Last week, the U.S. reportedly gunned down an Iranian drone using new maritime anti-drone technology. The drone close to American warship the U.S. Boxer in the Strait of Hormuz was brought down employing new technology that was added to naval defenses.
It was the latest step by the U.S. Army to deploy more temporary measures against Iran, allegedly happening after the drone came inside 1,000 yards of the warship and ignoring several calls to stand down. Nevertheless, Iran rejects the claims and says all of its drones are accounted for.
The brand new anti-drone technology, called Marine Air Defense Integrated System (MADIS), was designed in response to growing threats to U.S. Marines around the world. It works by utilizing jammers to dam the drone’s intelligence, forcing it to crash.
It’s thought MADIS is also able to capture at drones; however, there isn’t any proof that this happened.
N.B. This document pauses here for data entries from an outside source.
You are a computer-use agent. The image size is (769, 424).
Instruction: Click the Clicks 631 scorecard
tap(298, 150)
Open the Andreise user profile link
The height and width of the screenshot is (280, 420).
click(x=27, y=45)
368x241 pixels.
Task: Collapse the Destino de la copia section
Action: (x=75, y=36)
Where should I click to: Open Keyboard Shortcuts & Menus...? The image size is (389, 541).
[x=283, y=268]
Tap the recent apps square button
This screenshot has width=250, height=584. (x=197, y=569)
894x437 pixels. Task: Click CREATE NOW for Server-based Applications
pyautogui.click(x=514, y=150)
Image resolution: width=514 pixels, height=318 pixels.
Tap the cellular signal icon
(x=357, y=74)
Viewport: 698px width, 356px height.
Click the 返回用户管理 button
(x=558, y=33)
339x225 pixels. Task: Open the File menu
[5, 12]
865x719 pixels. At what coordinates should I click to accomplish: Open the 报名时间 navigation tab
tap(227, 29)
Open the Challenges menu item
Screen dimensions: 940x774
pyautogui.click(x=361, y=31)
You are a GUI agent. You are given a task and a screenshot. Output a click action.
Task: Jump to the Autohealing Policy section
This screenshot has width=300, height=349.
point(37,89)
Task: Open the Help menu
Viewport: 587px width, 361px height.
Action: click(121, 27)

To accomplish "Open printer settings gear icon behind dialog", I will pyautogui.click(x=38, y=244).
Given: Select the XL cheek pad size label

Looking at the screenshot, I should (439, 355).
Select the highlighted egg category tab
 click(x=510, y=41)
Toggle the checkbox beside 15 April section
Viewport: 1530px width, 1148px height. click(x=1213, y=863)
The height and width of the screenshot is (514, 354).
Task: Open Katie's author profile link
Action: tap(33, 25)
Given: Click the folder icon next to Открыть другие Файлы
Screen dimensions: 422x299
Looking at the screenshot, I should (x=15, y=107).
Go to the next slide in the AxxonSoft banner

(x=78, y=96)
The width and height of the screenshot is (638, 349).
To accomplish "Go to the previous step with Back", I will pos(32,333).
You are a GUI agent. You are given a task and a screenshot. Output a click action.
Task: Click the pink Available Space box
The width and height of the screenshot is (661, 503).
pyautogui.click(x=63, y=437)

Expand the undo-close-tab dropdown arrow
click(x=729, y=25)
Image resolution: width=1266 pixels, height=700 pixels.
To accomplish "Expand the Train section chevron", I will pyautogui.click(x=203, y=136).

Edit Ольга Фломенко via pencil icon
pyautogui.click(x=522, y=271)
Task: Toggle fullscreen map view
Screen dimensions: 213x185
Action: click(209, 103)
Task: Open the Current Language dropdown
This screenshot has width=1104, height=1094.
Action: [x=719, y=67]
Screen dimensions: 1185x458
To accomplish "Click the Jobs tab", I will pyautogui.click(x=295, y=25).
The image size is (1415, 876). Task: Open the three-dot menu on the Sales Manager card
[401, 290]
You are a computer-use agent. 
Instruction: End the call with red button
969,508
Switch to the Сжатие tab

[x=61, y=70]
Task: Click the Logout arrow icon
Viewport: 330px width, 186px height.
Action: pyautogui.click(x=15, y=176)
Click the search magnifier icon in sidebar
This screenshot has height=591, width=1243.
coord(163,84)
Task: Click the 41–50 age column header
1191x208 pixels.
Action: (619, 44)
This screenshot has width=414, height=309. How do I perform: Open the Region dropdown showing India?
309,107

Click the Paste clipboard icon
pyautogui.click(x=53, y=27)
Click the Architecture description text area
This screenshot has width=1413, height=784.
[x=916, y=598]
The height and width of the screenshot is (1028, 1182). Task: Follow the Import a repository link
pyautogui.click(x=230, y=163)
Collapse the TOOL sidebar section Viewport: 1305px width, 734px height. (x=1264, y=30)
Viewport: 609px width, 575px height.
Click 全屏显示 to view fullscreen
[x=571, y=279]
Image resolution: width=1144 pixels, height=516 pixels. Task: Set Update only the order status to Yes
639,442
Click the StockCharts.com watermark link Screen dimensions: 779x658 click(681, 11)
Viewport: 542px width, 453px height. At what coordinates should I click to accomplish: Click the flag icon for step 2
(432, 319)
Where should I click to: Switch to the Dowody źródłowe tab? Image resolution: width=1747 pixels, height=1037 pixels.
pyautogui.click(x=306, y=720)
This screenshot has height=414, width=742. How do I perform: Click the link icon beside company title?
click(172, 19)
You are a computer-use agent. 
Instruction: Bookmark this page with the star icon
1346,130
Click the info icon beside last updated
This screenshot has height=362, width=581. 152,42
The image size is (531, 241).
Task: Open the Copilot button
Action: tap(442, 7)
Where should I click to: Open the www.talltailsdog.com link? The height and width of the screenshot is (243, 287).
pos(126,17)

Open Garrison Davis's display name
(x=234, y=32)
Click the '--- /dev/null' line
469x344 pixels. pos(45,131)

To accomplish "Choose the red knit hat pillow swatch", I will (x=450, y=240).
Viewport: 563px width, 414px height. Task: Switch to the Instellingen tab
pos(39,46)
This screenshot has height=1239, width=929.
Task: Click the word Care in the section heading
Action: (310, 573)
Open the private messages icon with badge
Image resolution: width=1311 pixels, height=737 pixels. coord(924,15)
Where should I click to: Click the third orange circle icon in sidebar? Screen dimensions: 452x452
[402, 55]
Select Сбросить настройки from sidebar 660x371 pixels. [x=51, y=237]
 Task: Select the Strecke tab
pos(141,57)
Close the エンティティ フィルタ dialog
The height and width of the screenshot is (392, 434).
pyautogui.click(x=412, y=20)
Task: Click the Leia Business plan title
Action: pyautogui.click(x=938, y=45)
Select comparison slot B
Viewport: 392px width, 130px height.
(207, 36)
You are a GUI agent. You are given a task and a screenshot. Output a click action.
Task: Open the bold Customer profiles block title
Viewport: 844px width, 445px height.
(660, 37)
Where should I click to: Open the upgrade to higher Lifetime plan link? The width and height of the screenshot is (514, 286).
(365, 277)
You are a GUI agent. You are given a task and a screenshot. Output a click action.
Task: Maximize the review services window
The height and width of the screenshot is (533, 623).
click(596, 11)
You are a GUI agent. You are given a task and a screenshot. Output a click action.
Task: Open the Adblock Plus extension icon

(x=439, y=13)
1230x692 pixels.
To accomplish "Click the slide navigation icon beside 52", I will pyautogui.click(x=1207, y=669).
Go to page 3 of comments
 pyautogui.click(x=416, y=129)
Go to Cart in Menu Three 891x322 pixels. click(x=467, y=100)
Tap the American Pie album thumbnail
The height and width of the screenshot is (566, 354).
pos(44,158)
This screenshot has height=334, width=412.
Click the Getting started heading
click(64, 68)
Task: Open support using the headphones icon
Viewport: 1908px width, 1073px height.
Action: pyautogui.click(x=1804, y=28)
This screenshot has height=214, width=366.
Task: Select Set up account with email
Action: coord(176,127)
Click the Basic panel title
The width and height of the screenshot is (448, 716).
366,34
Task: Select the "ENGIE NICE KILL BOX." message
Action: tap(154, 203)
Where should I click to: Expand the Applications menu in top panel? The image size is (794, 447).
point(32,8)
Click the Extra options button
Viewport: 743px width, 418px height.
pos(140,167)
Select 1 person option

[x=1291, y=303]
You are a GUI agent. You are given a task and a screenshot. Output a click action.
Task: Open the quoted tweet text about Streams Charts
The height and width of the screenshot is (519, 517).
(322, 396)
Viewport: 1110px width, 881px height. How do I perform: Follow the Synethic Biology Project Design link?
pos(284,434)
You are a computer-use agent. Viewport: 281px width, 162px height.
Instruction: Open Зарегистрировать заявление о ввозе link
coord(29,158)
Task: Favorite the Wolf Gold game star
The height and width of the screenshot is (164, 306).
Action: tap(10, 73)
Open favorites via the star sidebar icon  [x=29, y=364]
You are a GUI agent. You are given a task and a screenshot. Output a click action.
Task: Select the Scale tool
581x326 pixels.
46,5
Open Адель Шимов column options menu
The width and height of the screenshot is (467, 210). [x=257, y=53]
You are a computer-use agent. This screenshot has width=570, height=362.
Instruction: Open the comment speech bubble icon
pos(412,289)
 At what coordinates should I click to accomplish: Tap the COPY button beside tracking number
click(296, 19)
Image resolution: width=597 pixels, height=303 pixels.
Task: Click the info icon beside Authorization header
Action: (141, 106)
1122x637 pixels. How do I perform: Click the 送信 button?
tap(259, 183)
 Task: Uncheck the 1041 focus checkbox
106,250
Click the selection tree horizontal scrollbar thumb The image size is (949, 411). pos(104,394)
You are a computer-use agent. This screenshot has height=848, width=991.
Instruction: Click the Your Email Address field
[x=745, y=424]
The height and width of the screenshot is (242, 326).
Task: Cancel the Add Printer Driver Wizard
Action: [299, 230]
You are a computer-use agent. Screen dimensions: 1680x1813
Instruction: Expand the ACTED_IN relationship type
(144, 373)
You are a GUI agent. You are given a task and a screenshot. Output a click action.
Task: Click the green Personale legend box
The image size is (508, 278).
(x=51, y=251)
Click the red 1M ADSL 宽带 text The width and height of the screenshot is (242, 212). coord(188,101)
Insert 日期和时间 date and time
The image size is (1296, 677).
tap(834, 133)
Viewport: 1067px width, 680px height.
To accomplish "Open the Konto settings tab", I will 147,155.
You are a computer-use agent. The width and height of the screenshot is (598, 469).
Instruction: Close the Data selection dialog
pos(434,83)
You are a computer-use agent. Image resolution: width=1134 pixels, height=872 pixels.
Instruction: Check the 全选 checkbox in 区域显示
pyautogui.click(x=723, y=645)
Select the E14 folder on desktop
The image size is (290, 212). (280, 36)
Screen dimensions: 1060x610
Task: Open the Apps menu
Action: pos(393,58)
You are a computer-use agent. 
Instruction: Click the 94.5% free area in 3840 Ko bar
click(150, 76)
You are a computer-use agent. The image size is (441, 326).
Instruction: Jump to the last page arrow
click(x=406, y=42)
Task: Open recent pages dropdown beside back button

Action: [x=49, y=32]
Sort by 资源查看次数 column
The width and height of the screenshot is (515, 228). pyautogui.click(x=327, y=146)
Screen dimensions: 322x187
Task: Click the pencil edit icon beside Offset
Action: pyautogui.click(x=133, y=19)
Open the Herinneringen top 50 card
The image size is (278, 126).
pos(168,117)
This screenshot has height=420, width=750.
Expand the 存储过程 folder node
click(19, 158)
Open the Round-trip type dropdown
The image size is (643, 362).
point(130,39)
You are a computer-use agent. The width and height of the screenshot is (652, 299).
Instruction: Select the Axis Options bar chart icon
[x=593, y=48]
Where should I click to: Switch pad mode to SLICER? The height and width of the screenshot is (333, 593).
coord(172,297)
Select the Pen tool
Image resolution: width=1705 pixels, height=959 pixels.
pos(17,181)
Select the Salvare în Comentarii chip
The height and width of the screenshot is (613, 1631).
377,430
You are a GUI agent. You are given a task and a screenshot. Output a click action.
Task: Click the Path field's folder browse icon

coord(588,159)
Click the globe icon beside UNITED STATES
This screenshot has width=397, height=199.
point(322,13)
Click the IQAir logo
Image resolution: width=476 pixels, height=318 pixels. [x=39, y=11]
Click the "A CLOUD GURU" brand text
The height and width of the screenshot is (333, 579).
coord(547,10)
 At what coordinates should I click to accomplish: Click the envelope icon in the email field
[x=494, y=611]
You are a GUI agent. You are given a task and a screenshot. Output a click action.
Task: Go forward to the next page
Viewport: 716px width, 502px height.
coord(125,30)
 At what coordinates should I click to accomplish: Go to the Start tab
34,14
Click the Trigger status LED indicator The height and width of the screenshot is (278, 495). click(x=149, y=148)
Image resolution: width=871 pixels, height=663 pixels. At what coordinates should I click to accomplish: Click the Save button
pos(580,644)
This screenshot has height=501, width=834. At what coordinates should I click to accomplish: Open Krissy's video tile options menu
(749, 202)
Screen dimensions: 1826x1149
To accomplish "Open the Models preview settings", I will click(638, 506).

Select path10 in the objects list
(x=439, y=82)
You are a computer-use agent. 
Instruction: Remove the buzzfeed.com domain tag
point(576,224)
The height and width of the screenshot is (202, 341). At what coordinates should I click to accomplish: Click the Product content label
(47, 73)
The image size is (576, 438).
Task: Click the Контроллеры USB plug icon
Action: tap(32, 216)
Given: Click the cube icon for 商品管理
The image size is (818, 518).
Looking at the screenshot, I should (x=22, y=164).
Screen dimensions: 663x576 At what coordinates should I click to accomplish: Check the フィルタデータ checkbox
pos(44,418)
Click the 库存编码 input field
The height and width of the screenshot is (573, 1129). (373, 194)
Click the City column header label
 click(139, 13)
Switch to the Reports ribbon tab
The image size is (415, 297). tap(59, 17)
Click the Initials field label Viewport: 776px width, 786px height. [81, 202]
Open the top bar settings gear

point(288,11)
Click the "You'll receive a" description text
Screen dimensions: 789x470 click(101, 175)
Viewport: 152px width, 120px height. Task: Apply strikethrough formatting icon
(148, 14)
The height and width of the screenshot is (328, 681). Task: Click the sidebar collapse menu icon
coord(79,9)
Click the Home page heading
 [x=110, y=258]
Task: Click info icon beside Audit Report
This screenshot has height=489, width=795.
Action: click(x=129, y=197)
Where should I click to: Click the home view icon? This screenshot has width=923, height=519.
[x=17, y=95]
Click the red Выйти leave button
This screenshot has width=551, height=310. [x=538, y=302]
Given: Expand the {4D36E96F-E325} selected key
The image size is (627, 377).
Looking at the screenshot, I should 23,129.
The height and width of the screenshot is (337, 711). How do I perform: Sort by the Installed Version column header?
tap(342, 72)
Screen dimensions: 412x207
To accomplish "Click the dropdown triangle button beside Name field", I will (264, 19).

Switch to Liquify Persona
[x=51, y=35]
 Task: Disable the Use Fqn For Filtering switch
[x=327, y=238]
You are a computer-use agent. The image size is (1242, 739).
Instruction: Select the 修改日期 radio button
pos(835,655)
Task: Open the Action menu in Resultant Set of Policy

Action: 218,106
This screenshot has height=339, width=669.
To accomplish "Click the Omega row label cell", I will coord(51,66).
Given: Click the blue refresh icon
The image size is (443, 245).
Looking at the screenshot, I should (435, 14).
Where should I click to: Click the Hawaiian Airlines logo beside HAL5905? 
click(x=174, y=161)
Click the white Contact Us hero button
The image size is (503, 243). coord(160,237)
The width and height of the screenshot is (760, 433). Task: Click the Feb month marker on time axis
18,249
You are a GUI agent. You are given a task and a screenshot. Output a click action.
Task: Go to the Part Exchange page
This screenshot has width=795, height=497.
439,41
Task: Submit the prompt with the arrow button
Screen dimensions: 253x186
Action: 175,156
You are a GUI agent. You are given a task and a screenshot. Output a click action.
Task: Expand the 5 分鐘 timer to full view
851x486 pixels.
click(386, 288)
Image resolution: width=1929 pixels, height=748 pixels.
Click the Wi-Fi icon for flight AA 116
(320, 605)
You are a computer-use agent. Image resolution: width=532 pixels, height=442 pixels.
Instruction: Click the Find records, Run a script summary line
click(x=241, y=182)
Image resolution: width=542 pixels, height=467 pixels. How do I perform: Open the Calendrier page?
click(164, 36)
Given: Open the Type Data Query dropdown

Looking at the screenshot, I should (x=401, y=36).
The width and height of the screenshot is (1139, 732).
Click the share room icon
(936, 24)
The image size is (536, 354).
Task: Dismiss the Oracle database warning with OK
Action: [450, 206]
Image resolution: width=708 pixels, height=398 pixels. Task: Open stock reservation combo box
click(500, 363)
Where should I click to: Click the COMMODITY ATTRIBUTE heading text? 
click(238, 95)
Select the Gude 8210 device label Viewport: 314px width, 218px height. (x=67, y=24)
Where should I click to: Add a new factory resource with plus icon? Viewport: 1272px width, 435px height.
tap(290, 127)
In June, the U.S. started an offensive cyberattack on Iran to disable the computers used to regulate rocket and missile launches. Then in July, IRGC Commander Hossein Salami revealed a tactical battlefield communications model designed to resist electronic warfare compromises and keep the army’s command and control support.
Last week’s drone takedown is the most recent in a series of incidents between the two countries. In June, Iran allegedly gunned down a United States military drone, escalating tensions.
Jamming, spoofing and “quaint shooting” are all a part of the range of capabilities modern warfare incorporates, says Ian Thornton Trump, security head at AmTrust Europe.